Publication costs and expenses of $10.4 million for the third quarter of 2005 increased $0.8 million, or 8.5%, from the comparable period in 2004 primarily due to increased costs attributable to the newly acquired magazine title, Powerboat Magazine, and consumer shows purchased through the acquisition of ARU Inc. (“ARU”) in December 2004, and reduced operating expenses for various titles. These increases were partially offset by the disposition of archery-related titles in the third quarter of 2004.

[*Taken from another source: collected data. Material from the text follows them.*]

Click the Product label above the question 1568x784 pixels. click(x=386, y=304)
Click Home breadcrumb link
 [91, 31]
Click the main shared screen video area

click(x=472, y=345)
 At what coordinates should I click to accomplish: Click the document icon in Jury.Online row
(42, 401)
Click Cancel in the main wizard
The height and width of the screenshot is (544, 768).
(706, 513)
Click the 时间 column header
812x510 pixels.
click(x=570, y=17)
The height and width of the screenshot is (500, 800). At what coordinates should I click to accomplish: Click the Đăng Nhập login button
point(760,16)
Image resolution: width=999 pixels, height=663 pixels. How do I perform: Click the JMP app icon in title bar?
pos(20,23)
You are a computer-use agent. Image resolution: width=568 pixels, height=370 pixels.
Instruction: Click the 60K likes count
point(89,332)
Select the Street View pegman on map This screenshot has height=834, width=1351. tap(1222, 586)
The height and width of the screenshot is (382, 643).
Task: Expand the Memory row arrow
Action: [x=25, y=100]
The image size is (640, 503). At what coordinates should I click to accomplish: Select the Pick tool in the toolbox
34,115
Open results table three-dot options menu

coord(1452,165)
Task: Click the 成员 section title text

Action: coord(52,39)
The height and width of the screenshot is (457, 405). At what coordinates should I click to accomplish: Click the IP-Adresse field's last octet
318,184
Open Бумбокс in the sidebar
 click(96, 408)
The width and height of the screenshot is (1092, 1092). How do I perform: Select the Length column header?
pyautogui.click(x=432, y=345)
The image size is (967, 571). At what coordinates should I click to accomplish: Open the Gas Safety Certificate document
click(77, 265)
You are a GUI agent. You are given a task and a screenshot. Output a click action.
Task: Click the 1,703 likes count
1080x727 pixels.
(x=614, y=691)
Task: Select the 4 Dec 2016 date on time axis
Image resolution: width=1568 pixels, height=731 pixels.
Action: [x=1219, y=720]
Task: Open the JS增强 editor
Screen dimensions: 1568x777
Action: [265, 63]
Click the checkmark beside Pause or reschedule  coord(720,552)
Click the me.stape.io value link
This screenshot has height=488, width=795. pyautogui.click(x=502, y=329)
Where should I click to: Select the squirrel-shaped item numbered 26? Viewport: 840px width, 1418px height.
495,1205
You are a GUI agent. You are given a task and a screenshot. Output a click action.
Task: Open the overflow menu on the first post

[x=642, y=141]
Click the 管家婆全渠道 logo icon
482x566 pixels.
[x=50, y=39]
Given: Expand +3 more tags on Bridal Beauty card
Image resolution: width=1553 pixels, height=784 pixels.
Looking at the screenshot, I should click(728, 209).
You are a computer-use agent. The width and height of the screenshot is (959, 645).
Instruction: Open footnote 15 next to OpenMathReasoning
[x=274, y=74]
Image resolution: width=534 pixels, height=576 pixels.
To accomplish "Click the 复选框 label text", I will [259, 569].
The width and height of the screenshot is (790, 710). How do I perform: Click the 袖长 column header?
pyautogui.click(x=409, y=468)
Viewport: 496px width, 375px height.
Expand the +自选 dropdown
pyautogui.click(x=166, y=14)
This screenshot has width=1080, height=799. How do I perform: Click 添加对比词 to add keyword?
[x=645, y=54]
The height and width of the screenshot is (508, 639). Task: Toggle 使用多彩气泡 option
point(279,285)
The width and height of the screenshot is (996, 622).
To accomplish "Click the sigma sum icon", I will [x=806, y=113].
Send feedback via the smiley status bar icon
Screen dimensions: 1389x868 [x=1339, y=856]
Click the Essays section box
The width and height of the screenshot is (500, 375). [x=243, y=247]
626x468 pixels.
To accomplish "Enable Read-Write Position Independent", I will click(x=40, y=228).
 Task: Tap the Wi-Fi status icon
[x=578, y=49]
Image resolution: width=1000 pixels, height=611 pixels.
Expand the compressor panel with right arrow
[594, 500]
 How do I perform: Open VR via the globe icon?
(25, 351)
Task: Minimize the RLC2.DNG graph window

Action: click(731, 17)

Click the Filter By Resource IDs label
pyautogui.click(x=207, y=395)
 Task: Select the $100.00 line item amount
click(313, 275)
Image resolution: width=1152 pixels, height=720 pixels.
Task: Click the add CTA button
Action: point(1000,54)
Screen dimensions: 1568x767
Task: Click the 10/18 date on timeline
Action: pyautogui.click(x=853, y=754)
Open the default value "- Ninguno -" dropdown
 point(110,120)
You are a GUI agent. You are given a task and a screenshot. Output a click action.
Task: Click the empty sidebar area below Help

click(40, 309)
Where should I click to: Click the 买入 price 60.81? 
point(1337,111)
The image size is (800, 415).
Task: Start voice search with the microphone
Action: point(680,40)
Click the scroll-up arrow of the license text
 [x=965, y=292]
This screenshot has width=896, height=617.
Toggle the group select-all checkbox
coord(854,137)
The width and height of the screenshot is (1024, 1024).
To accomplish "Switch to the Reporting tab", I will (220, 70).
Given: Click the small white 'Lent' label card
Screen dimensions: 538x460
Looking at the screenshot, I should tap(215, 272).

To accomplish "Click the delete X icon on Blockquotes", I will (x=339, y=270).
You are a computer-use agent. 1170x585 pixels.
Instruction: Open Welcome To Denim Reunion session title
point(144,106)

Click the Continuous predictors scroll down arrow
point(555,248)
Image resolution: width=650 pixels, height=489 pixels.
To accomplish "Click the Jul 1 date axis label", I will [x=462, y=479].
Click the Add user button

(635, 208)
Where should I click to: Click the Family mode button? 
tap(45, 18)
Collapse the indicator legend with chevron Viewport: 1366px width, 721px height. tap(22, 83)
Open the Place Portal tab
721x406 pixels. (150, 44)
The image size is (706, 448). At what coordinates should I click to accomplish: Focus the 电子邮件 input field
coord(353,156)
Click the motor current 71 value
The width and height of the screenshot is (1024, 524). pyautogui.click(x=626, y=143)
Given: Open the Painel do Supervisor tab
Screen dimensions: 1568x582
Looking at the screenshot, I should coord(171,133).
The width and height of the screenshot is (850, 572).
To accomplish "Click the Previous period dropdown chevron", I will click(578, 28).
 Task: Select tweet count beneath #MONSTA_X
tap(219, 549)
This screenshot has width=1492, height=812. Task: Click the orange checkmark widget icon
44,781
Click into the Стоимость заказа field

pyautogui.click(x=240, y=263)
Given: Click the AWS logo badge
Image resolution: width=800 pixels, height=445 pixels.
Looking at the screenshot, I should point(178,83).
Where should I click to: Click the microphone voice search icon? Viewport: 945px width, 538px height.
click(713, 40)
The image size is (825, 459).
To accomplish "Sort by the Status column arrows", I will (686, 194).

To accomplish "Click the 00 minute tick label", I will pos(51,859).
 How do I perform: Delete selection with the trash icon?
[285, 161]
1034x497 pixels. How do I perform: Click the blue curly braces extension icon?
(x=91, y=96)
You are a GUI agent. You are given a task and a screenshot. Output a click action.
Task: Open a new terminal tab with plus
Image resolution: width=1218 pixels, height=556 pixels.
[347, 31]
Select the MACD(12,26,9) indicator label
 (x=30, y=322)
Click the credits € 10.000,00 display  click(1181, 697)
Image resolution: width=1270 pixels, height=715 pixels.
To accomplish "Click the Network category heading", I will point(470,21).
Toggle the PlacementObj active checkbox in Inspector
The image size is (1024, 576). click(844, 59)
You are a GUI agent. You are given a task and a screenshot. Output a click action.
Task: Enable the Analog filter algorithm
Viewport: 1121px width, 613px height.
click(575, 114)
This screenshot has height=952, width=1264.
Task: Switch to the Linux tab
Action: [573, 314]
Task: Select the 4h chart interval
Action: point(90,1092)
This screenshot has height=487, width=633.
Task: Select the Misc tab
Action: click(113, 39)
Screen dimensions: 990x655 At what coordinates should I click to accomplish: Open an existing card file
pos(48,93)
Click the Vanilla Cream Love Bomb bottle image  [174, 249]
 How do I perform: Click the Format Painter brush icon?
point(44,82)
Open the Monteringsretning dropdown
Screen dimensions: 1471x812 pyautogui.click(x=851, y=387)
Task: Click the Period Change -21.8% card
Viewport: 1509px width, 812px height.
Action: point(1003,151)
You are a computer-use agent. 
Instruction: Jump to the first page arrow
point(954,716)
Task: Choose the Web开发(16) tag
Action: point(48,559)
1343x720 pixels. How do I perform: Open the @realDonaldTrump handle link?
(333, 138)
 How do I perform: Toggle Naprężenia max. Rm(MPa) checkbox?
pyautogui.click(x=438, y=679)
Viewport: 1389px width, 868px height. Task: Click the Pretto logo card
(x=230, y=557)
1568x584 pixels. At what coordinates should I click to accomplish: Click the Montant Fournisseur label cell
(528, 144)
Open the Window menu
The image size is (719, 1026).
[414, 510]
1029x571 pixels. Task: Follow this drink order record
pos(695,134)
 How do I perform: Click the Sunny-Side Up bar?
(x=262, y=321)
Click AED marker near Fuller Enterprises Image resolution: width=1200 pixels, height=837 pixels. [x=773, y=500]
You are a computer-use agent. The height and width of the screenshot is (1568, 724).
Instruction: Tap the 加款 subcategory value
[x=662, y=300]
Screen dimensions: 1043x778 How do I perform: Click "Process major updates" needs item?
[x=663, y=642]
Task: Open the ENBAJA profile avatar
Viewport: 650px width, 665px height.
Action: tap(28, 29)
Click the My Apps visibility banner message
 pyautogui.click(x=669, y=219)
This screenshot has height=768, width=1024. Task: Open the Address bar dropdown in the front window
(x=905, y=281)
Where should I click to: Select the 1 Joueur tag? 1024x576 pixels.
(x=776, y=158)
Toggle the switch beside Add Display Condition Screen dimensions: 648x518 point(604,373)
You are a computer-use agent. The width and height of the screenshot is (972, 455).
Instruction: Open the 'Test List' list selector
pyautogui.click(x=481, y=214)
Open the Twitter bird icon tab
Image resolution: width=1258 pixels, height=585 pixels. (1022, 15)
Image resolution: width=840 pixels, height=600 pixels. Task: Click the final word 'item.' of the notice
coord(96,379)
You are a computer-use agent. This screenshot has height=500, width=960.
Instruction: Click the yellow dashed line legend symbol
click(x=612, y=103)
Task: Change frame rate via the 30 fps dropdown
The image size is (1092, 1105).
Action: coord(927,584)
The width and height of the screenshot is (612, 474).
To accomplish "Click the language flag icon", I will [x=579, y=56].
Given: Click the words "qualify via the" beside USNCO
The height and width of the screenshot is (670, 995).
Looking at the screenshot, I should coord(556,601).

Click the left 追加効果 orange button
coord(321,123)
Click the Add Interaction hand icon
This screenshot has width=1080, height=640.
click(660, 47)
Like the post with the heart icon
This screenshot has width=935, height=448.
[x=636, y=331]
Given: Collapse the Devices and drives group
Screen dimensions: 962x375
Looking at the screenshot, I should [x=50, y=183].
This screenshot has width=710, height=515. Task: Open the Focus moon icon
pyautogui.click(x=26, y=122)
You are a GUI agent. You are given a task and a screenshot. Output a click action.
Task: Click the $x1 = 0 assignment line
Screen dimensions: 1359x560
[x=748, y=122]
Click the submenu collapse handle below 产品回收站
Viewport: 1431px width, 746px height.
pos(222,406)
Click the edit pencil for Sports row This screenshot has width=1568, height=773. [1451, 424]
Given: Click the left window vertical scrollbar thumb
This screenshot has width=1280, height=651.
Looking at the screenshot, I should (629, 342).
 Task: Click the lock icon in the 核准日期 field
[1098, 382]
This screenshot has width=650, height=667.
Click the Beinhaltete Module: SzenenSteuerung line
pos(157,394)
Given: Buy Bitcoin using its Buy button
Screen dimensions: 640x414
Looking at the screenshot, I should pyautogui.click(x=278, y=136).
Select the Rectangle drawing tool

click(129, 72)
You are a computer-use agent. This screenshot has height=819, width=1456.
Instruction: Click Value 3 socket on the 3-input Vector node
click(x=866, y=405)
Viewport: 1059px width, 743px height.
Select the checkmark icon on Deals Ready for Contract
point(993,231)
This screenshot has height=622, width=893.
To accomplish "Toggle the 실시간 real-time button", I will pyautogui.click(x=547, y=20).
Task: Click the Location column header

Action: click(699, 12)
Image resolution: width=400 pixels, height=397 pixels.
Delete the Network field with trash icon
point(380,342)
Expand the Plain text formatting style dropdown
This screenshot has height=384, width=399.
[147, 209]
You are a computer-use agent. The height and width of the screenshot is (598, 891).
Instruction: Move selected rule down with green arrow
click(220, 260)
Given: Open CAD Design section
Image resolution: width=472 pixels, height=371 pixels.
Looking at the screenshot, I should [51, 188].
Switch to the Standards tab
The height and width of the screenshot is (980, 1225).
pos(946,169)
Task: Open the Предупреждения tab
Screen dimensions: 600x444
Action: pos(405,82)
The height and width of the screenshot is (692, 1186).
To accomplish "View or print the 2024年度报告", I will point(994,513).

Retail costs applicable to revenues increased $2.3 million, or 5.4%, to $45.4 million primarily due to new store openings. The retail gross profit margin of 40.1% for the third quarter of 2005 increased from 39.8% from the comparable period in 2004 primarily due to favorable freight and other vendor credits in the third quarter of 2005.
Operating Expenses
Selling, general and administrative expenses of $31.8 million for the third quarter of 2005 increased $1.2 million compared to the third quarter of 2004 primarily due to increases in retail selling, general and administrative expenses of approximately $0.5 million consisting mostly of an increase in retail labor, a $0.2 million increase in deferred executive compensation and a $0.5 million increase in other executive wages and hurricane relief contributions.
Depreciation and amortization expense of $4.1 million for the third quarter of 2005 remained relatively unchanged from the prior year, decreasing approximately $0.1 million versus the comparable period in 2004.
Income from Operations
Income from operations for the third quarter of 2005 of $8.8 million remained unchanged from the comparable period in 2004 primarily due to increased gross profit from the retail operations of $1.9 million offset by increased operating expenses of $1.2 million and reduced gross profit from the membership services and publications operations of $0.5 million and $0.2 million, respectively.
Non-Operating Items
Non-operating items were $8.6 million for the third quarter of 2005, compared to $5.6 million for the same period in 2004. This $3.0 million increase was due $2.8 million of additional interest expense from higher loan balances associated with the issuance in March 2005 of the AGHI Notes and higher interest rates, and a $0.4 million gain on sale of assets in 2004 partially offset by a $0.2 million increase in interest income.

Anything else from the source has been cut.